# [Brief]
Here is the task for the listing below: output exactly the lines from the one containing "Actualités (523, 198)" through the one containing "política de cookies (272, 2526)", and leave out the pictures.

# [Data extract]

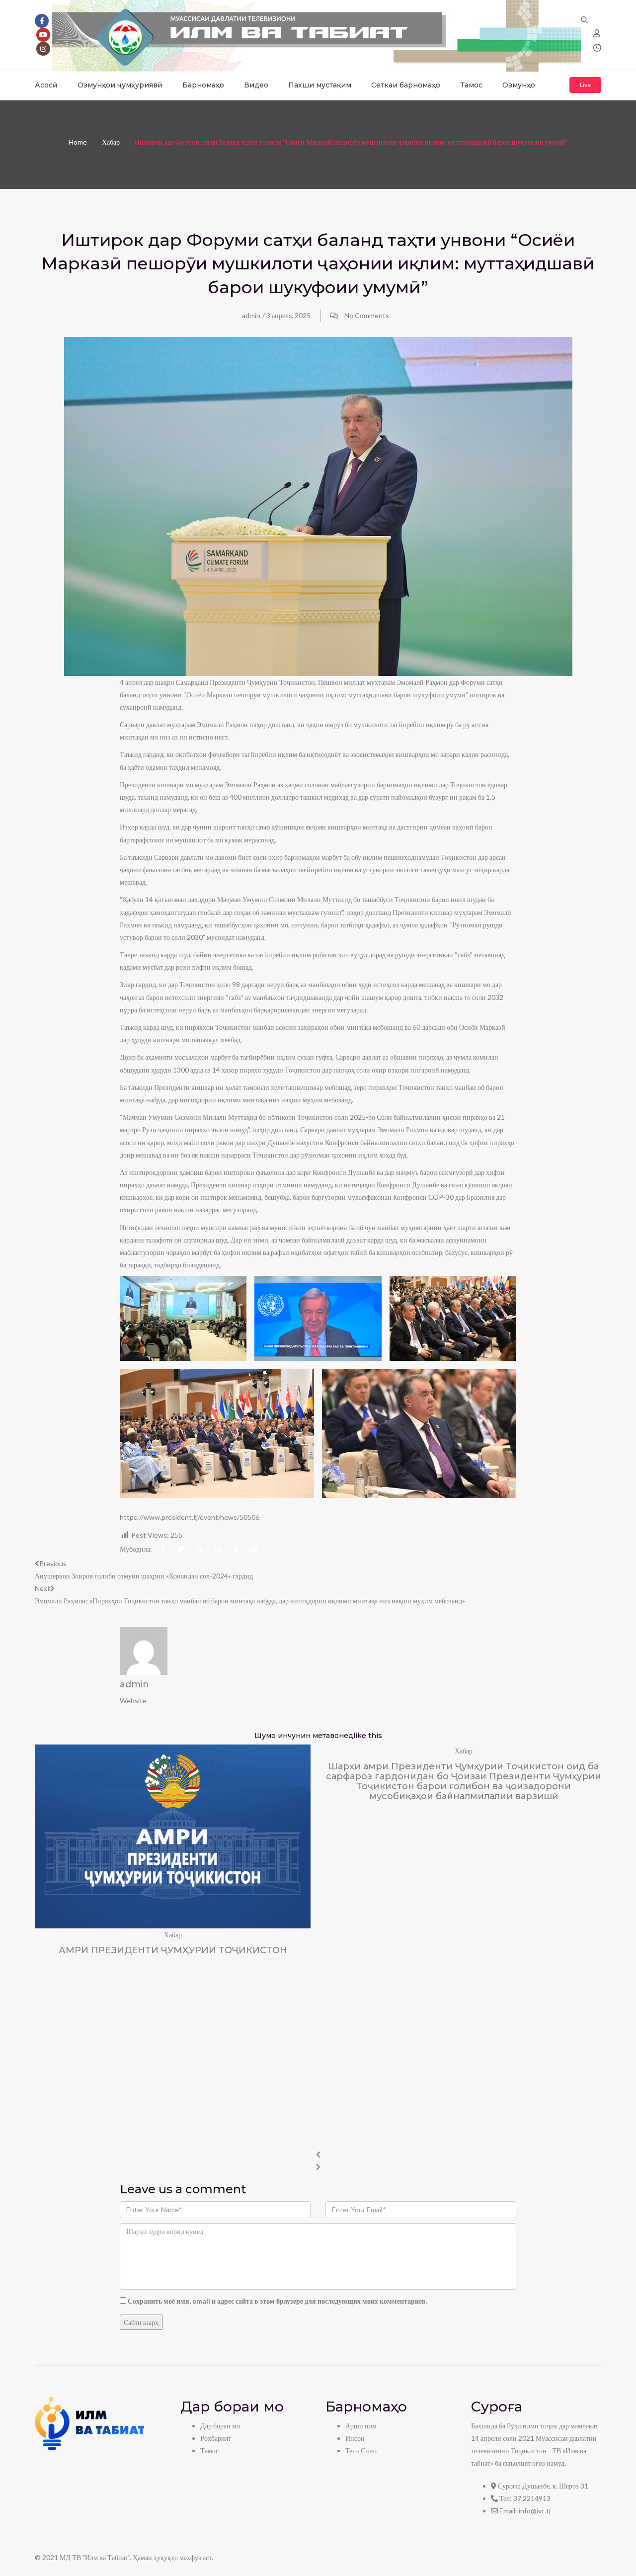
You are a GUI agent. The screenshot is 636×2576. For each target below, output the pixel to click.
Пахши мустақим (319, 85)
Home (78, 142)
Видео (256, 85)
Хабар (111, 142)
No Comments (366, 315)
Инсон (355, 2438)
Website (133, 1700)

* * *

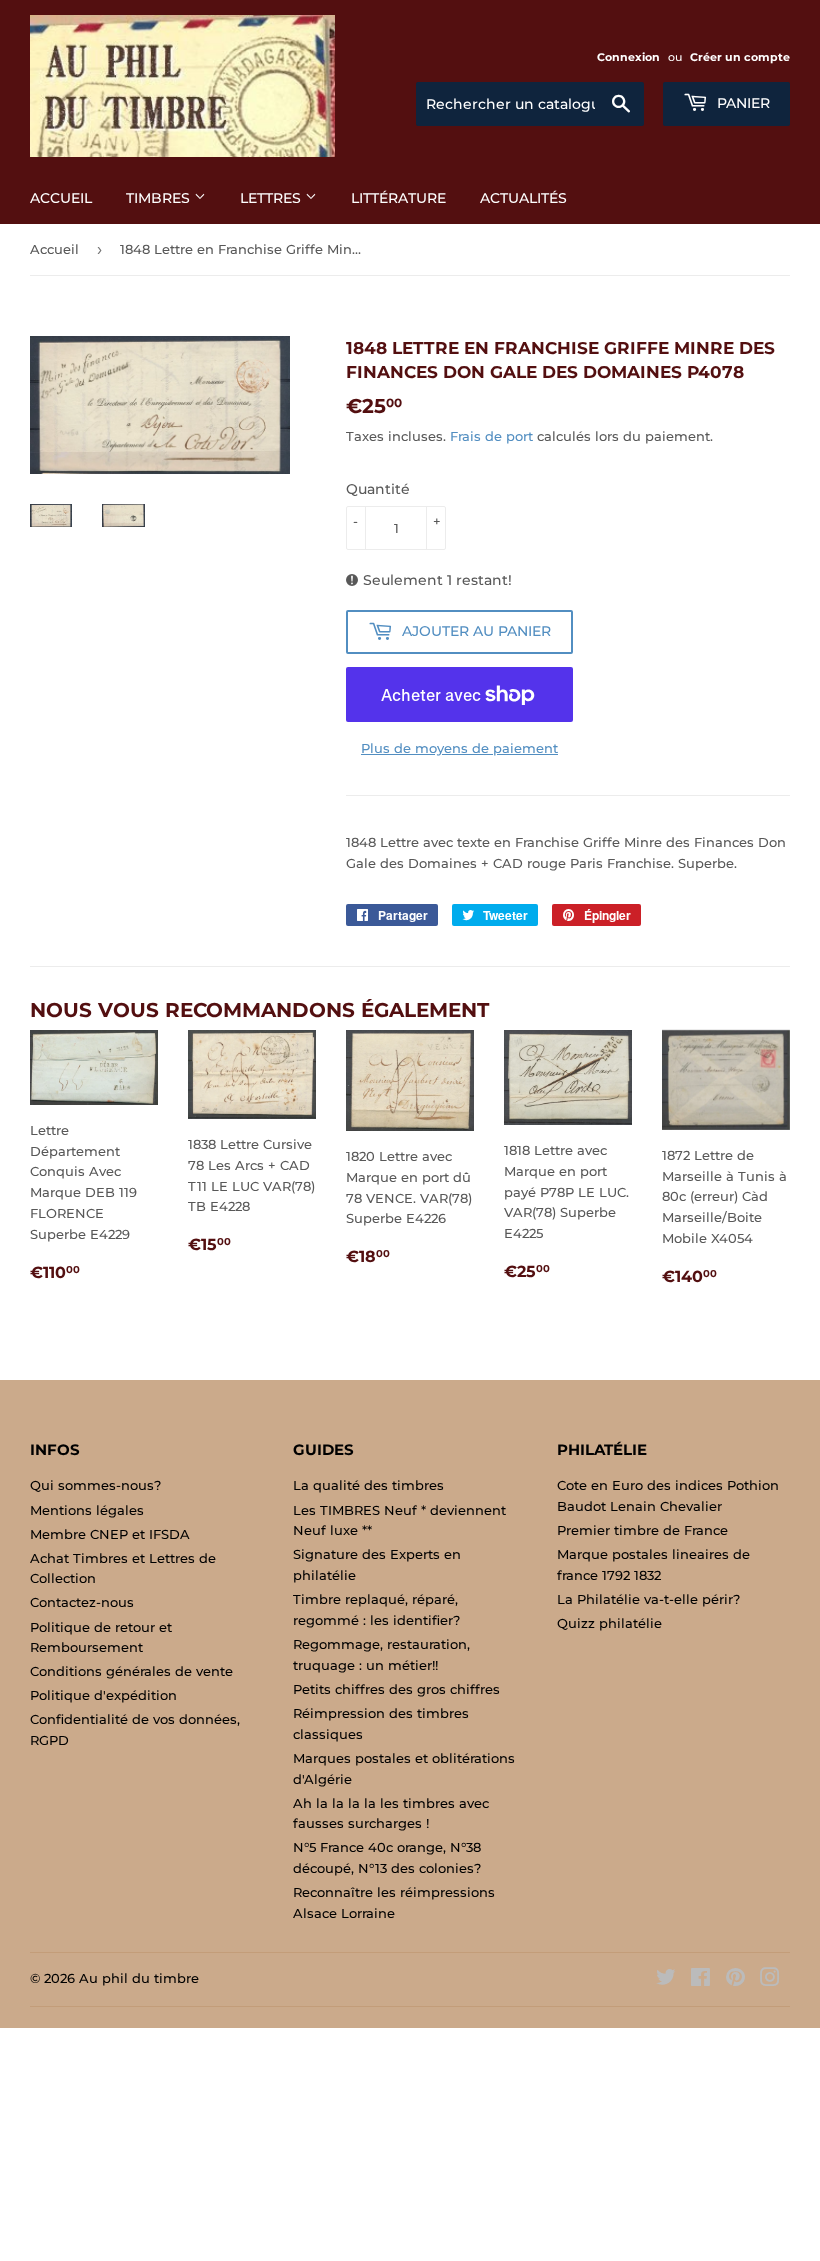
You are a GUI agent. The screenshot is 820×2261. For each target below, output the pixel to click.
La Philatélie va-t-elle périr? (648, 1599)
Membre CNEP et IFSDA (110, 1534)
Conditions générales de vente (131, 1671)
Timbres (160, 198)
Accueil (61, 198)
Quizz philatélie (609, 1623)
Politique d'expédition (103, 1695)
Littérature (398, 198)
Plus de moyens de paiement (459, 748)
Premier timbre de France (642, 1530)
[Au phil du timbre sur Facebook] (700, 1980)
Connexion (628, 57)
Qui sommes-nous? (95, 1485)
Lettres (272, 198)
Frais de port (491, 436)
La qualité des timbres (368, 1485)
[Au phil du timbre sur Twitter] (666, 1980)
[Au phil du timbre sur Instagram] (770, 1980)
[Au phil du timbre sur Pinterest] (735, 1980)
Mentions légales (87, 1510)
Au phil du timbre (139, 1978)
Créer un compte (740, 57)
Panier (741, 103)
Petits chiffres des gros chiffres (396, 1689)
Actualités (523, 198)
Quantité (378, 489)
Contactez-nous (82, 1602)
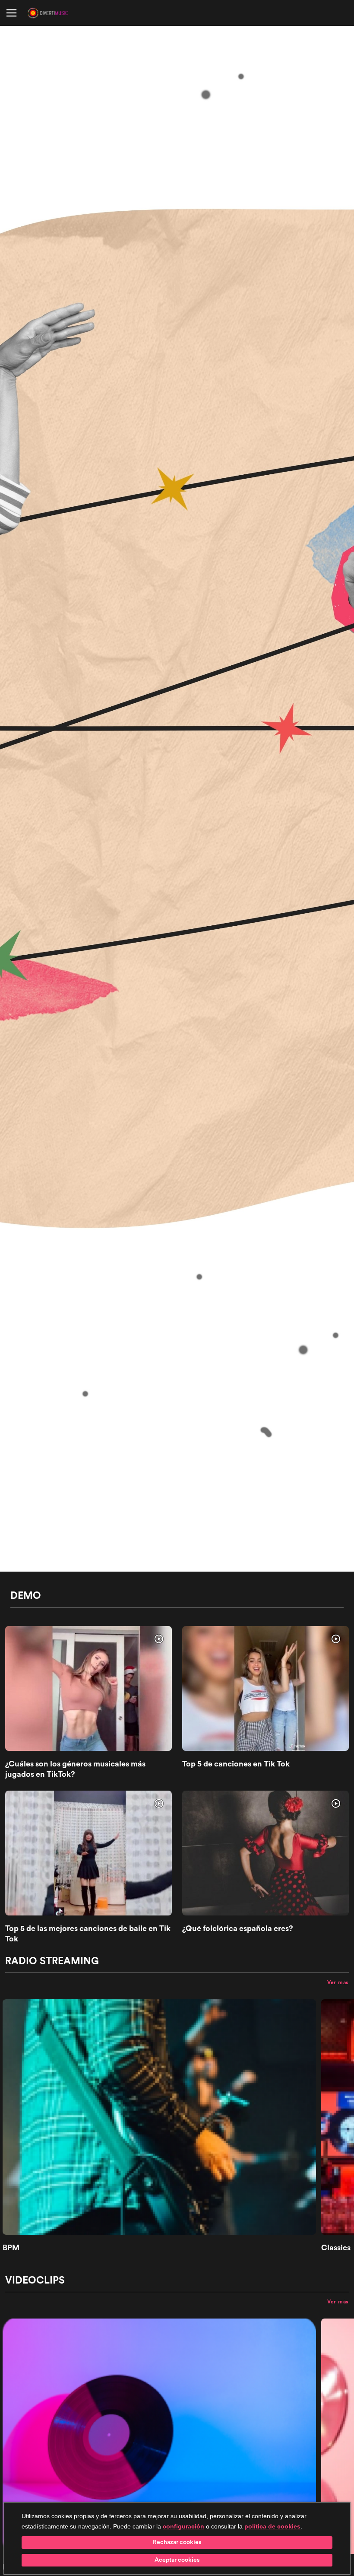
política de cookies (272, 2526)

==

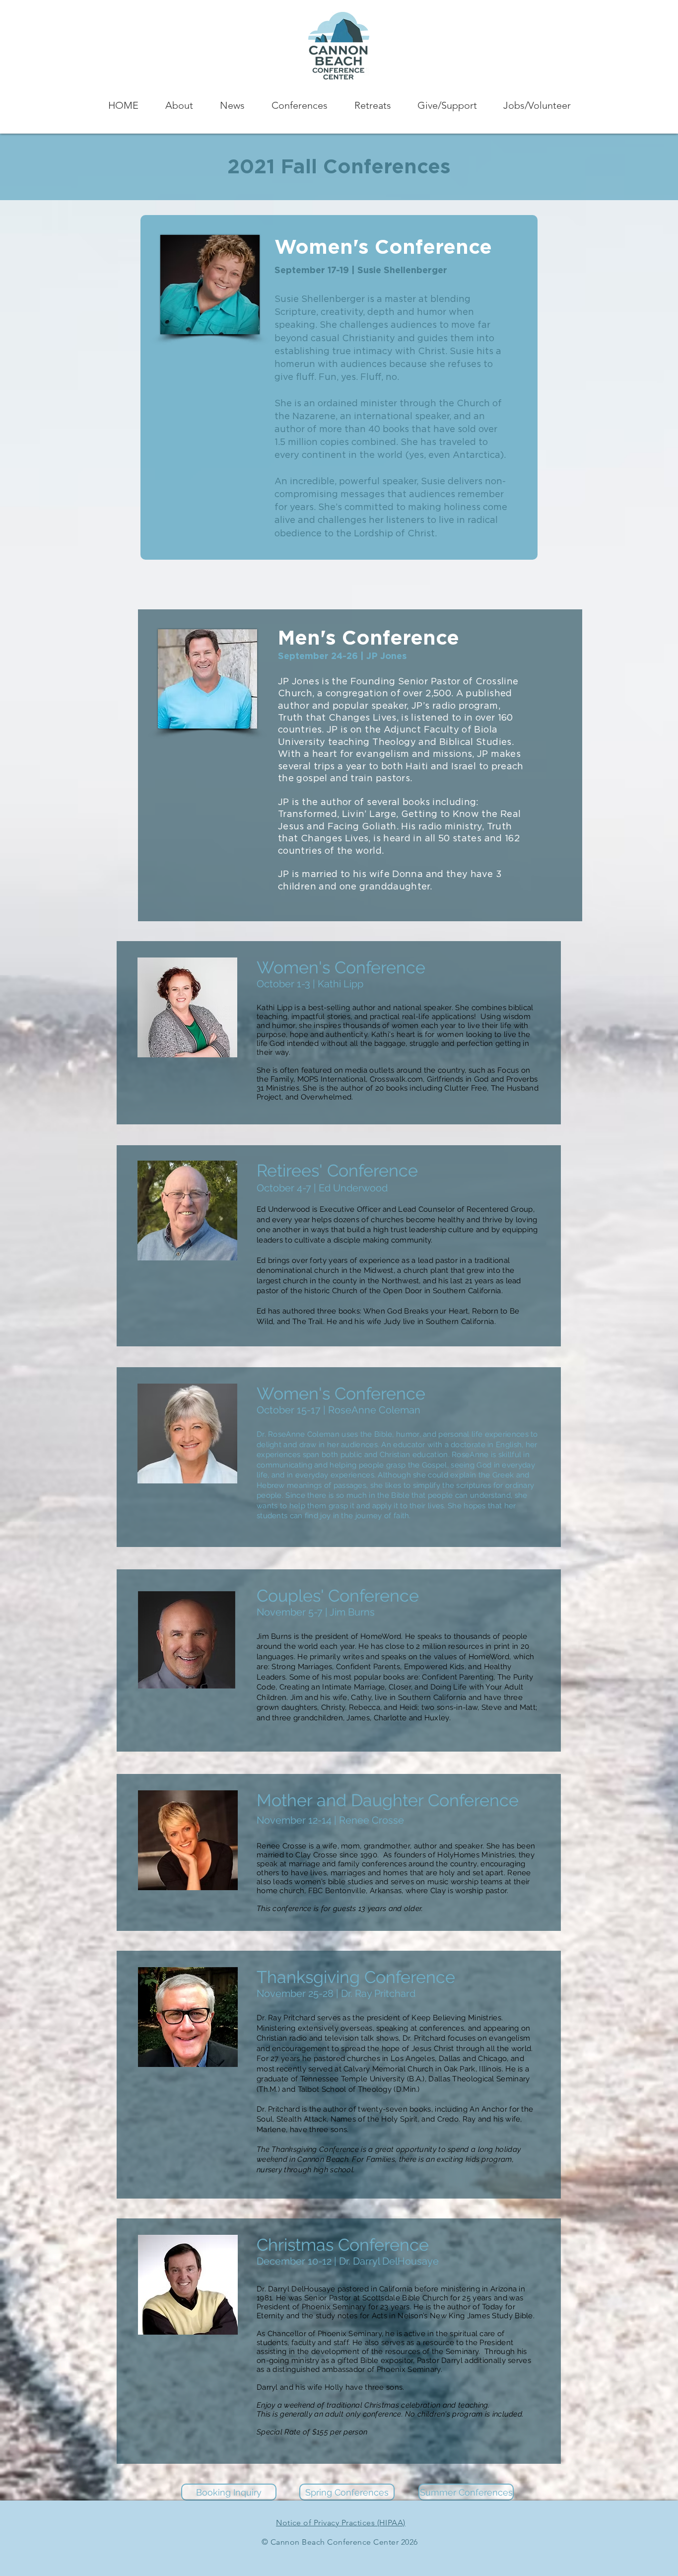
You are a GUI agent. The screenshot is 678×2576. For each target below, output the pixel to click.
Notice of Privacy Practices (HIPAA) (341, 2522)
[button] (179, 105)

# [Response below]
Actualités (523, 198)
Quantité (378, 489)
Contactez-nous (82, 1602)
política de cookies (272, 2526)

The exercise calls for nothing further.